Работа со Штайном – творческая работа на перспективу. Этот процесс беспрерывный. Штайн из тех немногих, которые работают не на сиюминутный успех. Сейчас время толкает всех на срочный, быстрый, ужасно эффектный результат. Только сегодня. А завтра все: ураган успеха, конная милиция, статьи, отклики, репортажи. Штайну это совершенно не нужно. Он работает для другого, понимаете?

— Вам это нравится?

— Да. Это мною очень уважаемо. Хотя поначалу то, что он предлагал, порой мною отторгалось. Человек же я, актер – хочется успеха моментального. Но надо устоять от соблазна идти проторенной дорожкой. Гораздо важнее идти к тому результату, которого добивается Петер Штайн.

— Так, выходит, Вам зрительский успех не важен?

— Все относительно. Настоящий грандиозный успех и всенародную любовь актеры имели в былые годы. Это были подлинные кумиры. Сейчас достичь такой популярности практически невозможно. Наверное, есть для этого и объективные причины. В театр ходит почти одна и та же публика. А кино, сами знаете...

— Да, раньше актеры становились предметом обожания и подражания, их копировали, ими восхищались. Шили платья под Гурченко и причесывались под Ларионову. Сейчас такого нет. Почему?

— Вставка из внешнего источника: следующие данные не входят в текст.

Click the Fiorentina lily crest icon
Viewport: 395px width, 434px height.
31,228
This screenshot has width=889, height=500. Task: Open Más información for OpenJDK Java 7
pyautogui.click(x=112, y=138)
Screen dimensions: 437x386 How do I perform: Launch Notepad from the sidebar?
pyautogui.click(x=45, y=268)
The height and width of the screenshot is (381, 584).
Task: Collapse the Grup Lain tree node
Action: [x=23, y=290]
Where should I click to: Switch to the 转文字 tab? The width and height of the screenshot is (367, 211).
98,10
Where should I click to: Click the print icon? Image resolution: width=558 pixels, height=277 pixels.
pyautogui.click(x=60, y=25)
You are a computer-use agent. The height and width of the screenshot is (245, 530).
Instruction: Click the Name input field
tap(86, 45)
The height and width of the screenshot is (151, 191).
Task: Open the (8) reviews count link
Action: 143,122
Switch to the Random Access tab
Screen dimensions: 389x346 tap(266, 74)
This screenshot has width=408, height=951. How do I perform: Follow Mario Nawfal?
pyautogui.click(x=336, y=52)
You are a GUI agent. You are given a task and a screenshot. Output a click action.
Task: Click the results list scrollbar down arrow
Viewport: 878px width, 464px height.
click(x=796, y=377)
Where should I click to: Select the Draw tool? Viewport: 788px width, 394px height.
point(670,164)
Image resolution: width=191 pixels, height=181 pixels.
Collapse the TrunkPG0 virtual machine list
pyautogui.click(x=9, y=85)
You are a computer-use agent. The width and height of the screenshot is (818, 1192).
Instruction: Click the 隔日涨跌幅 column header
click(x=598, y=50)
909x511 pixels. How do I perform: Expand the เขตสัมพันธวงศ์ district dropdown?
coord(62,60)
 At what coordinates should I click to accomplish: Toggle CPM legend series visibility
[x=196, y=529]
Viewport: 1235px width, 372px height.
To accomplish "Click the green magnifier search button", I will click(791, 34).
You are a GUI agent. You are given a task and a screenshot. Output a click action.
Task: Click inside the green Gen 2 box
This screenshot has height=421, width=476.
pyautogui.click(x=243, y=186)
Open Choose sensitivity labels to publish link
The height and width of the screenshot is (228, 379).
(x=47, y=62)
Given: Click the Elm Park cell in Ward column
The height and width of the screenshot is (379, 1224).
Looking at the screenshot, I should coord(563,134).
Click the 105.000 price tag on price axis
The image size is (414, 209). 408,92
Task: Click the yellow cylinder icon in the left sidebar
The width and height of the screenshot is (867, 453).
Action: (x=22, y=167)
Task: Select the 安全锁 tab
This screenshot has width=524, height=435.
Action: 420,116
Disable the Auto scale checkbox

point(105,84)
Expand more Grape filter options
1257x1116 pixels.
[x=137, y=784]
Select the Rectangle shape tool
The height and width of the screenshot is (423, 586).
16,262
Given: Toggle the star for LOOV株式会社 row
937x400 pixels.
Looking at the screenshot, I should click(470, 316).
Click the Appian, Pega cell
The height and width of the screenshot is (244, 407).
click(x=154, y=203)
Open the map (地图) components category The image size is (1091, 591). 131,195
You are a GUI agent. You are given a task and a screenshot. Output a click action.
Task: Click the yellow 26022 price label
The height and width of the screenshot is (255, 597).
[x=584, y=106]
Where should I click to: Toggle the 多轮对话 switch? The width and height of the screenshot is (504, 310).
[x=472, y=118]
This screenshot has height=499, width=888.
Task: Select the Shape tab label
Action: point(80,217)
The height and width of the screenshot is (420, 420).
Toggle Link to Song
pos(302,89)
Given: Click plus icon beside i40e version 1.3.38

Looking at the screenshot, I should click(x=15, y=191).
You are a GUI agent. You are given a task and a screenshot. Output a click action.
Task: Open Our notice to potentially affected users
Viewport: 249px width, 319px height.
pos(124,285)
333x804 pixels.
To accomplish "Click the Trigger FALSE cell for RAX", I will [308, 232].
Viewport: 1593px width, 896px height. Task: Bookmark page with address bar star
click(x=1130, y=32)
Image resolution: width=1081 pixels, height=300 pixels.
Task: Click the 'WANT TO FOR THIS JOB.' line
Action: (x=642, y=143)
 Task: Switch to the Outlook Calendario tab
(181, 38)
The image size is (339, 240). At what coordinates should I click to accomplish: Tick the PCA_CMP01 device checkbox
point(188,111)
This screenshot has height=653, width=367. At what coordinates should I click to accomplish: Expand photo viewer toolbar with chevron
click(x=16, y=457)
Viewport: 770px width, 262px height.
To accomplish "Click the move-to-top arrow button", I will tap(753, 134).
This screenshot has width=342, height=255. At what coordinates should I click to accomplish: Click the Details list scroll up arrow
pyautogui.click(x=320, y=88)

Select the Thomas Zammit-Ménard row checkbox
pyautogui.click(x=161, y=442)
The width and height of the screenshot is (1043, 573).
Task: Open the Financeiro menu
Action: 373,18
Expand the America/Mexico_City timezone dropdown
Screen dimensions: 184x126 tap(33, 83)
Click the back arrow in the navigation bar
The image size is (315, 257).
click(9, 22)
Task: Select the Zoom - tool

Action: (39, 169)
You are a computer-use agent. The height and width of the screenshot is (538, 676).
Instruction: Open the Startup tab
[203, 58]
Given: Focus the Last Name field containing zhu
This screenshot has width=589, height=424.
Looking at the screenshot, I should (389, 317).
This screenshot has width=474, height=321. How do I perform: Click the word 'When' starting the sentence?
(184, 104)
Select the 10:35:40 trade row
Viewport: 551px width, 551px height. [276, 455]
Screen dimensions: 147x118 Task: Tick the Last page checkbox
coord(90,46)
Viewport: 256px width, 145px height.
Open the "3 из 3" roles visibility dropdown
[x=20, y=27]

— Время другое, соответственно, и отношение к актерам изменилось, ныне больше в моде политики – так я себя успокаиваю. На самом деле успех для артиста – это очень важно. Но мне, честно говоря, хватает моих постоянных зрителей, которые приходят в театр.

— Вы объездили со спектаклями всю Европу, были в Америке и Японии. А Вас не привлекает работа за рубежом? Вас же приглашали сниматься и в Америку и во Францию?

— Там все надо начинать с нуля. Но главное, чтобы работать там, необходимо стать похожим на них. Стать как они. На это уйдут годы. А зачем? У нас все совершенно другое, притом безумно интересное. Мы-то совсем другие. У нас даже комары кусают как звери, как волки, гоняешься за ними, а поймать не можешь: приловчились к этой жизни. Там же комары такие ленивые, словно коровы, убить их ничего не стоит, не приспособленные они к выживанию. Какая там Европа и Америка... Для артиста родиться в России – это счастье!

— Так Вы довольны своей профессией?

— Дурная она. Почему? Ничего такого за собой не несет. Ни большого успеха, ни крупных заработков. Сейчас я, конечно, уже втянулся в эту жизнь. Мне она интересна.

— Евгений, Вы производите впечатление человека, которому чужда суета, который как бы в своем мире, почти как в табакерке.

— Меня приглашают на презентации и в клубы почти каждый день. Подсветиться где-то, мне это не интересно. А там, где тусовка, общаться с друзьями, знакомыми невозможно. Суета какая-то, да и только. "Привет, привет!" Вот и все. Так зачем тусоваться? Не вижу смысла, да и времени у меня нет. Может, это и хорошо.

— У Вас много врагов и завистников?

— Боюсь показаться хорошим, но у меня такое чувство, ощущение или на самом деле это так – что у меня их нет. Здесь, в нашем театре, кто кому завидует? Все вкалывают с утра до вечера.

— С людьми мы вроде разобрались, а как Вы относитесь к звериному миру?

— У меня живет дома такса Лайма. Она появилась случайно: мы вместе снимались в фильме "Любовь". Тогда она еще была щенком. Увидев ее, я сказал: "Я ее забираю". С тех пор она живет у нас. Кстати, породистых кровей. Добивается почти всегда своего. Настоящая чума, хитрая. Уникальное существо. Низкая и длинная, она обожает сидеть на шкафу – тогда можно смотреть на нас сверху вниз.

— Ей, видимо, хорошо живется у вас?

— Это не она живет у нас, а мы – у нее.

— До встречи с Вами многие мне говорили о Вас как о гениальном человеке. Как Вы относитесь к такой оценке?

— Как-то я был на концерте Рихтера. Он вышел на сцену – и сразу стал заниматься тем, что ему очень интересно. Было ощущение, что он словно играет за стеклянной перегородкой, мы просто присутствуем и смотрим. А нас он не видит. Это такое отрешение. Потом, после концерта, Рихтер словно удивился, увидев реакцию зала! А там – сумасшествие какое-то! Это прекрасно, но такое мало кому дано...

Говорят, что Евгений Миронов похож на молодого Олега Даля, хотя мне представляется, что по природе своего актерского дарования он ближе к Михаилу Чехову. Вернее всего – Миронов не похож ни на кого. Сам по себе. И всегда разный. Богом данный ему талант он не распыляет по пустякам, наверное, уверенный в том, что все придет, что должно придти. И оно приходит. Свидетельство тому – его роли в театре и в кино.